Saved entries

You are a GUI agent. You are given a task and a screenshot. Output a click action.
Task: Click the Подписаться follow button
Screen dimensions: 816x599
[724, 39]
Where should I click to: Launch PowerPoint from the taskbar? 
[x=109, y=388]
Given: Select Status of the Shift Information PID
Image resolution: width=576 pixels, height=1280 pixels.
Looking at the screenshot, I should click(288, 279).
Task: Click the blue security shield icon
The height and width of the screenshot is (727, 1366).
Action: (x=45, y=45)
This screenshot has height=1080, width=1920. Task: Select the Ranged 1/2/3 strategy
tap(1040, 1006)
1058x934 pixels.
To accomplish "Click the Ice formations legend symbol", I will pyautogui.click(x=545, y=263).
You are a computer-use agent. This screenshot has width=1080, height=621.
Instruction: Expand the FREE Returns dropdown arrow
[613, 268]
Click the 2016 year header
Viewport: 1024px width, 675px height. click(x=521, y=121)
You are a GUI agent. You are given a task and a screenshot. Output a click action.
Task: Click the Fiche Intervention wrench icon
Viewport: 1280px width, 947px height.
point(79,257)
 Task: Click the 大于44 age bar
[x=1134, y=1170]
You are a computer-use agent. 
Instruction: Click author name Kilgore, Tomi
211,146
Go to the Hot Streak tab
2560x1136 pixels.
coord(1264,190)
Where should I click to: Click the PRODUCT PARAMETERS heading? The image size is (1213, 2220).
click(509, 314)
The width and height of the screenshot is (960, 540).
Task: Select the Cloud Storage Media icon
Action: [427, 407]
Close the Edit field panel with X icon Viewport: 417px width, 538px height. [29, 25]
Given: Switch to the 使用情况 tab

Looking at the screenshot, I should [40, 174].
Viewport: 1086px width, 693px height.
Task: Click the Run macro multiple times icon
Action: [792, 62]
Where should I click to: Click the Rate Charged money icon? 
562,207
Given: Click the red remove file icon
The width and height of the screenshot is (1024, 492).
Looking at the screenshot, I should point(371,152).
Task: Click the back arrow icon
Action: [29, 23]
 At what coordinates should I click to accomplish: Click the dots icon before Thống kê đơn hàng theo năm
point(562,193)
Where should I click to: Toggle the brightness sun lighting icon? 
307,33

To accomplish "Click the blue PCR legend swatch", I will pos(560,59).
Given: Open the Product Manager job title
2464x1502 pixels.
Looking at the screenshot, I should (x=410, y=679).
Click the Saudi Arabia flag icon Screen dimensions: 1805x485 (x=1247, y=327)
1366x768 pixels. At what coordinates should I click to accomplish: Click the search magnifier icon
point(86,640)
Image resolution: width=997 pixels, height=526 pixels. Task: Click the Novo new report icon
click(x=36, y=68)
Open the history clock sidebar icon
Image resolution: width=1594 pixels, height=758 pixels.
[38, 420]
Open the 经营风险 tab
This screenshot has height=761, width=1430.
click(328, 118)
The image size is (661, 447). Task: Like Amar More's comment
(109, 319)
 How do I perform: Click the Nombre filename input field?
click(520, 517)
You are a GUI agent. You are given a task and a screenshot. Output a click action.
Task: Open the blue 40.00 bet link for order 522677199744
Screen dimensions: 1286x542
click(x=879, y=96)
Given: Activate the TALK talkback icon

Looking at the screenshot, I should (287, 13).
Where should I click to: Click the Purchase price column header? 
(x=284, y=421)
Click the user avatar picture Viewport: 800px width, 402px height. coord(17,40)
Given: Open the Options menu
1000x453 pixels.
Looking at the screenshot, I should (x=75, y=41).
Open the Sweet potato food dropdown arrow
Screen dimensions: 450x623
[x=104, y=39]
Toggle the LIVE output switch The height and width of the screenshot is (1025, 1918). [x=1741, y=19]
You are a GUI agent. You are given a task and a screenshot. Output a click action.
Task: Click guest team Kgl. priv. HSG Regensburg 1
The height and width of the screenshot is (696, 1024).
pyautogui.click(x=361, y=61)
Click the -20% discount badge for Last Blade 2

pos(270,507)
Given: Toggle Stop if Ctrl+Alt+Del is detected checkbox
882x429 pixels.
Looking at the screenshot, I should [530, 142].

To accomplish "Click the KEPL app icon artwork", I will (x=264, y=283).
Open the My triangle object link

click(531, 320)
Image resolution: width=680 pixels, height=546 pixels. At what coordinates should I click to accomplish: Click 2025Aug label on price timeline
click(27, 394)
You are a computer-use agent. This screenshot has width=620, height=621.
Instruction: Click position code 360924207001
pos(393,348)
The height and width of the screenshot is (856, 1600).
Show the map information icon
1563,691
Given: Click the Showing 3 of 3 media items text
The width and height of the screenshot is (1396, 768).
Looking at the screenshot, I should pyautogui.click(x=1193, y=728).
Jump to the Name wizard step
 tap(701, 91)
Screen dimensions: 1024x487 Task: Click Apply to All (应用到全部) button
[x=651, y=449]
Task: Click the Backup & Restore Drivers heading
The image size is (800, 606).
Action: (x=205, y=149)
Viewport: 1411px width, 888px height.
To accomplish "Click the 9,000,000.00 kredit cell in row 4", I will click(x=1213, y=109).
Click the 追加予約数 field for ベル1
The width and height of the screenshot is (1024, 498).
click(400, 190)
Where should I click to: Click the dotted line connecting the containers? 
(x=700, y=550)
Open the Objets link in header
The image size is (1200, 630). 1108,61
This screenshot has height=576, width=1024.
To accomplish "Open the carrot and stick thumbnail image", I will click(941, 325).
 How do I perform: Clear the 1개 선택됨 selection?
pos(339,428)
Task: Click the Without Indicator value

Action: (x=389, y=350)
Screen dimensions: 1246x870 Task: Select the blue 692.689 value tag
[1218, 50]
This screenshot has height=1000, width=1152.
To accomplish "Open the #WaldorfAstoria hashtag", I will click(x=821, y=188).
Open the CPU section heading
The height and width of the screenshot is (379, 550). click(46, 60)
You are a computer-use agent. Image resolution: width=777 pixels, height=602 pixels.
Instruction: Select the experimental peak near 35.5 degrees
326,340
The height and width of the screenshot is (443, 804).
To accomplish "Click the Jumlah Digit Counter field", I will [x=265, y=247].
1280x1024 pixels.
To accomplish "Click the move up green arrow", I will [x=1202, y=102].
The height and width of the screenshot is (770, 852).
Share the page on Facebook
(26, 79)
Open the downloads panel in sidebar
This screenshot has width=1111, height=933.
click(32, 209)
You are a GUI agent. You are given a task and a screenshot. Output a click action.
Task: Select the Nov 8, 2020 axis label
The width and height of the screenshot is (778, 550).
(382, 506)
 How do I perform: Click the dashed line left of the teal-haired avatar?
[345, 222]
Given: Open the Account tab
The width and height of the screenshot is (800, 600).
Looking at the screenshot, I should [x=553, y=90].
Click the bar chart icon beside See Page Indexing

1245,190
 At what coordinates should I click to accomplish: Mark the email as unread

REQUIRED WORK ▸
All lines above containing the string "computer" are to be collected.

OUTPUT OF THE TASK ▸
You are a computer-use agent. This screenshot has width=1080, height=621.
You are a computer-use agent. 
You are a computer-use agent. This screenshot has width=620, height=621.
You are a computer-use agent. Image resolution: width=777 pixels, height=602 pixels.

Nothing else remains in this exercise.